◆ **WORK TO BE COMPLETED**
Render the records as a JSON list of strings, one string per line and no blank lines, covering only the stretch from the line containing "The width and" through the line containing "(x=198, y=298)". Omit the pictures.

◆ **RECORDS FOR THE TASK**
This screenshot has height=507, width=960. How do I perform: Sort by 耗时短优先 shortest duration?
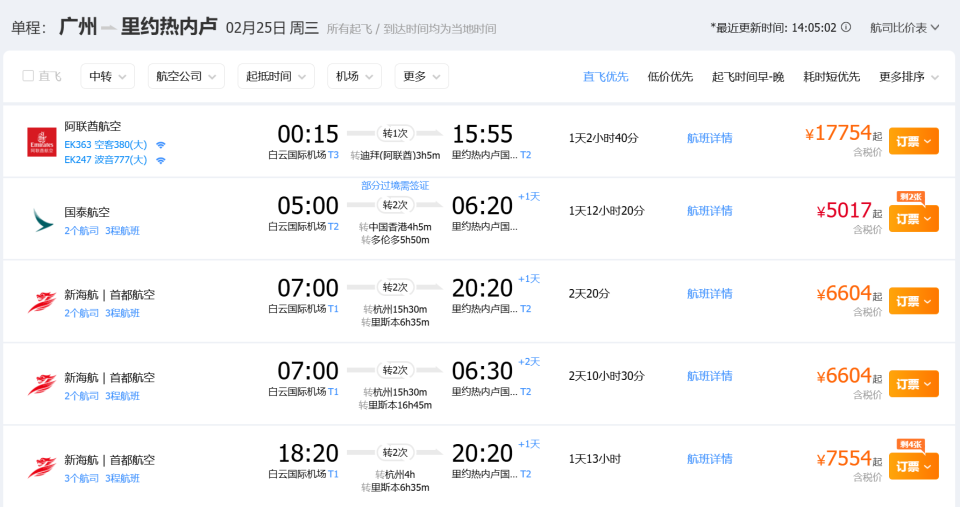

--

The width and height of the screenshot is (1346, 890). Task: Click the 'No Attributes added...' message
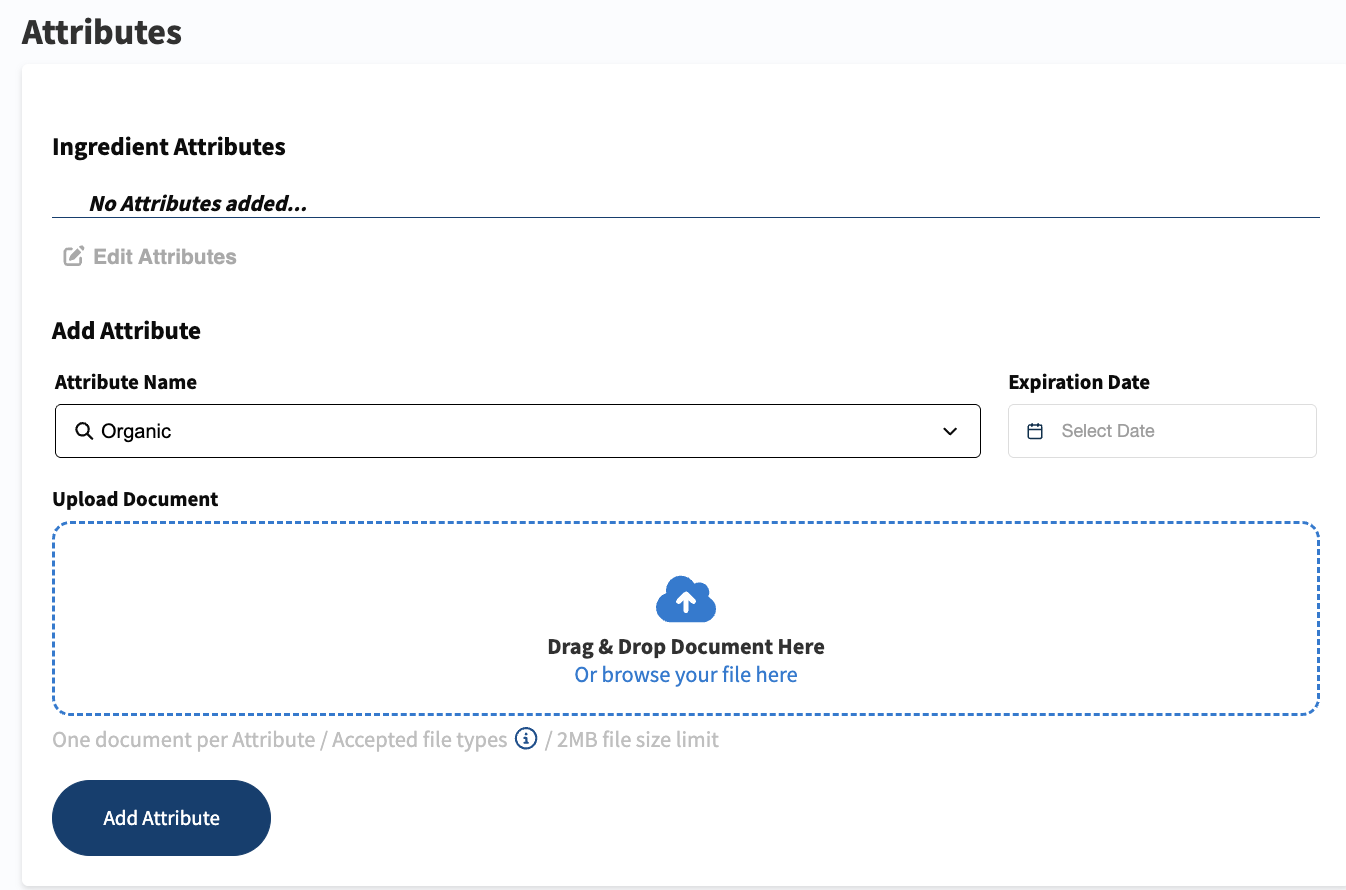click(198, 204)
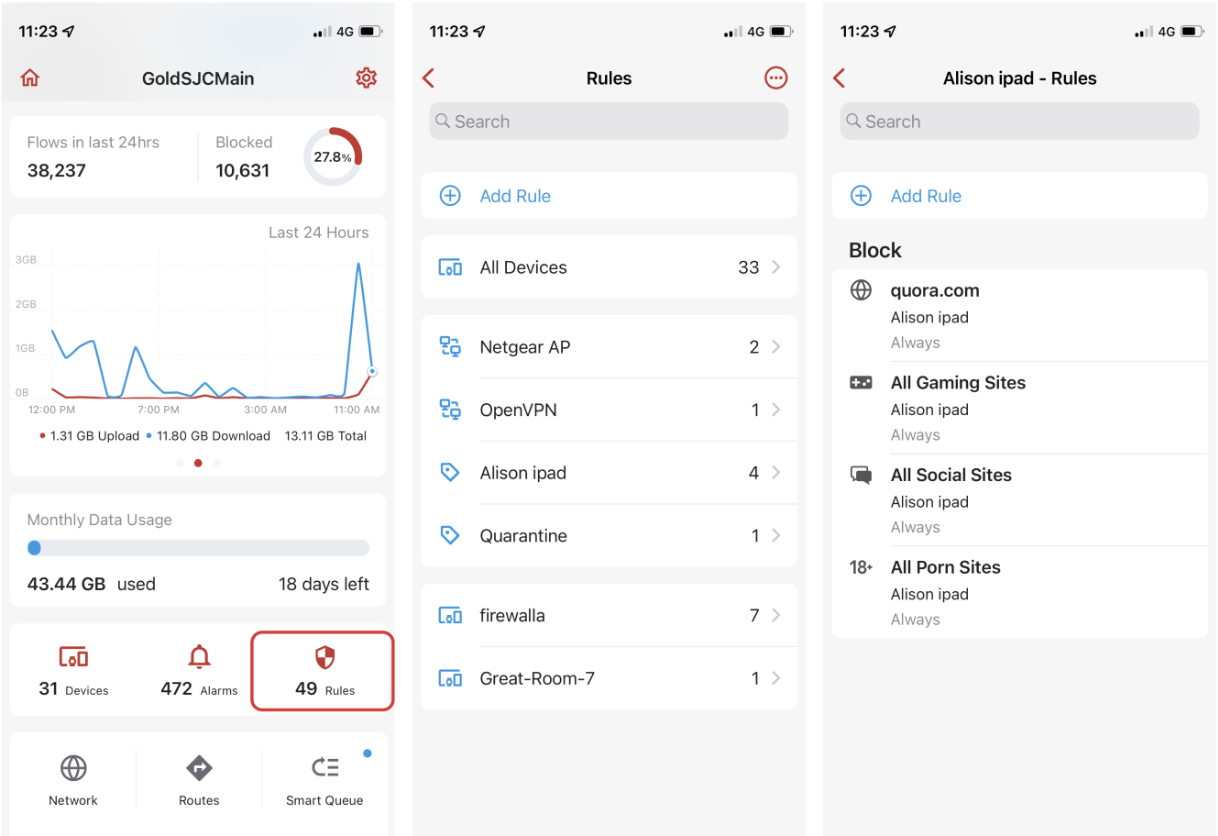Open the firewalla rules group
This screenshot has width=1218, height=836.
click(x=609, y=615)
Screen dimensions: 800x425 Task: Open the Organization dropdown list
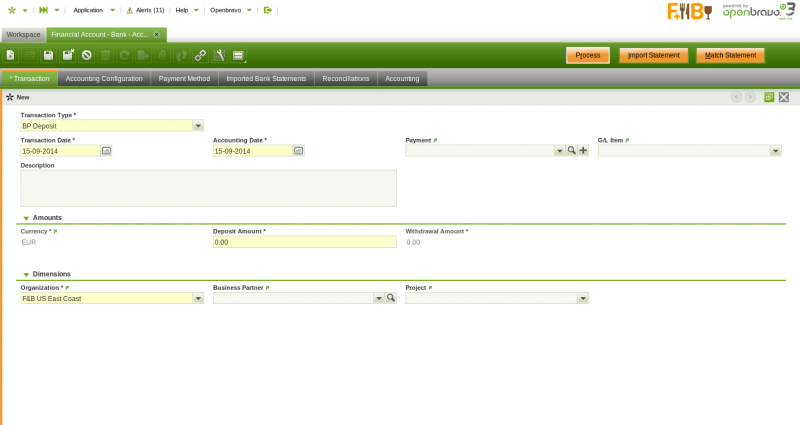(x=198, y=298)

◆ **WRITTEN SOLUTION**
[
  "The width and height of the screenshot is (1346, 890). Task: Click the 'No Attributes added...' message",
  "click(198, 204)",
  "Open the firewalla rules group",
  "This screenshot has width=1218, height=836.",
  "click(x=609, y=615)",
  "Screen dimensions: 800x425 Task: Open the Organization dropdown list",
  "(x=198, y=298)"
]